The conversation went beyond racial disparities and the achievement gap to dive into real-world questions about how to bring about King's dream of economic justice, and how we want today's more diverse Minnesota to evolve and thrive.

Here are some choice quotes from our guests for the evening, but as usual, it's best to hear the entire conversation. Stream it above, or download an MP3 of the discussion.

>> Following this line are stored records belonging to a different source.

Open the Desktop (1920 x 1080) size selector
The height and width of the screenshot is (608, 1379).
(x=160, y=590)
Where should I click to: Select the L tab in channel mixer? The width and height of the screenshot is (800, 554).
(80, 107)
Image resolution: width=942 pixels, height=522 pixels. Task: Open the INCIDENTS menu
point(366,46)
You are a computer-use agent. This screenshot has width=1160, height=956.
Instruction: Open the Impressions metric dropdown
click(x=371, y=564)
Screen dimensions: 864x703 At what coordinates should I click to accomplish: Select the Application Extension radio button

Nekima Levy-Pounds, Director of the Community Justice Project at the University of St. Thomas School of Law:


I think we had an excellent PR person, who sort of sold us a bill of goods about what it means to be a Minnesotan: you know, land of 10,000 lakes, land of a number of Fortune 500 companies. Not only can you have a main residence, but you can go buy a cabin. And that is sort of the paradigm that we've been taught about our state. But when you peel back the layers, you look at how Native Americans have been treated, you look at African-Americans who have been here for a hundred years and the fact that many of them have remained on the fringes of society, you look at how we treat newcomers, you look at the fact that Minneapolis was seen at one point as the most anti-Semetic city in the country, you look at the fact we had the Ku Klux Klan running rampant in our state. Those are truths that we rarely talk about, and I think that those truths, even though they are uncomfortable truths, they're difficult truths, need to be incorporated into a new narrative about who we are. This isn't about being guilty. This is about moving beyond guilt, and focus on action and solutions to actually shift what's happening right now.

Antonio Cardona, Director of the Urban Institute for Service and Learning:


I think it's foolish to ever think you can be color-blind. Because if you look at how cognitively humans behave, first you recognize gender, then the second piece you recognize is somebody's race, or how they look. If you attempt to say that you're color-blind, you're really doing is lying to yourself because you automatically recognize it. And then if you talk about color blindness in the context of policies or how things are constructed, if you don't recognize and validate and celebrate people's individualism and the culture that they come from, you're absolutely doing them a disservice because you're saying, 'you need to show up as a default, or some kind of agreeable way of being, so that what you are is palatable to me.'
As far as affirmative action, some people will say we don't need these sorts of things any more if we're trying to be colorblind, shouldn't we not look at race? ... My answer to that is, those things can go away if you can look at all those statistics across the board - educational attainment, housing gaps, all of these disparities that we have. As soon as you can show me all of those statistics and they're flat, or there is no disparity, then yeah, maybe we can have a conversation that affirmative action and things like that need to go away, but until then they're absolutely essential.

Chris Stewart, Executive Director at the African American Leadership Forum:


There's a place at which ['Minnesota Nice'] stops progress, too. That's when you want to talk about the tough issues. When we want to talk about our public education system, we get to this point where people almost think you're being too indelicate and they don't like your manners about what you're saying, and if you go too far they want to marginalize you, 'well, that's just not the way that we say things.' And the problem with that is, there are really people suffering every day in those schools who are on trajectory to have really bad lives and we can predict it with very clear accuracy. So if we can't talk about because we're being too nice, that's when the nice will kill you, right? 'Minnesota Nice' loves you up on one hand, and on another hand it will kill you.

Steve Seel fields a question
Steve Seel helps an audience member ask a question of the panelists.